Diarrhea from E. coli O157 shouldn't be treated with antibiotics, because that might promote the development of HUS, according to the health department.

"Product labels often do not identify growing regions; so, do not eat or buy romaine lettuce if you do not know where it was grown", as the CDC site puts it.

SAN RAFAEL, CA - APRIL 23: Romaine lettuce is displayed on a shelf at a supermarket on April 23, 2018 in San Rafael, California.

Romaine from the Yuma growing region should no longer be on sale; however, individuals should check their refrigerators for romaine lettuce grown earlier in season in the Yuma region.

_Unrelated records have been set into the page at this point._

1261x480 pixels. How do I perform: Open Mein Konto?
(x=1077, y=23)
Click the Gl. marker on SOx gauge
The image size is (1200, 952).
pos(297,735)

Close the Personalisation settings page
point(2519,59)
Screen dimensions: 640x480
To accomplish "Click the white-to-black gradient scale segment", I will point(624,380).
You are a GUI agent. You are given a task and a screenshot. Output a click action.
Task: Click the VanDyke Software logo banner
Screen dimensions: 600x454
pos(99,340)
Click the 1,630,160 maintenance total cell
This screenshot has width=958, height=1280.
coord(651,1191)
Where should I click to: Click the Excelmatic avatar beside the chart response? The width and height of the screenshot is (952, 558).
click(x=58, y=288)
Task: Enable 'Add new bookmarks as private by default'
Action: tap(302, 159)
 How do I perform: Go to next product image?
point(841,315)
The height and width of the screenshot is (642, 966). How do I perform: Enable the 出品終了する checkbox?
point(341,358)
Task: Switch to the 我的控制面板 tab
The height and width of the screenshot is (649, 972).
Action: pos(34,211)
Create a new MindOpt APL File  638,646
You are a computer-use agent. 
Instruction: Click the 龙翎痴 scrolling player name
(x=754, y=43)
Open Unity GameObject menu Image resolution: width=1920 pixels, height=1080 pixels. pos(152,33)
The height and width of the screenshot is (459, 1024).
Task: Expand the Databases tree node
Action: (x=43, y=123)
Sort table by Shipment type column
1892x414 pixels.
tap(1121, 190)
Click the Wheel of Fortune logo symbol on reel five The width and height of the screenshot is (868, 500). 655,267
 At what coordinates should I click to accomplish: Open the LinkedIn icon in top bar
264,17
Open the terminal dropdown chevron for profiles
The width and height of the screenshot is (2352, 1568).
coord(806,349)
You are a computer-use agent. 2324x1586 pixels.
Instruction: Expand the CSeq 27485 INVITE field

Public health officials in the affected states were investigating the outbreak. Last week, it identified Harrison Farms as the source of a single outbreak at a correctional facility in Nome, Alaska, that sickened eight inmates. The farm is now growing grass where the lettuce once was. Therefore, it is not being sold or served anymore. Leafy greens such as romaine are grown, packed and shipped by different companies before reaching retails stores and restaurants, making it more hard to pinpoint where the food became contaminated. "This advice includes whole heads and hearts of romaine, chopped romaine, baby romaine, organic romaine, and salads and salad mixes containing romaine lettuce".

Caesar salads are once again beckoning you, tempting you with their leafy green crunch, but it is safe to eat romaine again after the latest outbreak of E. coli?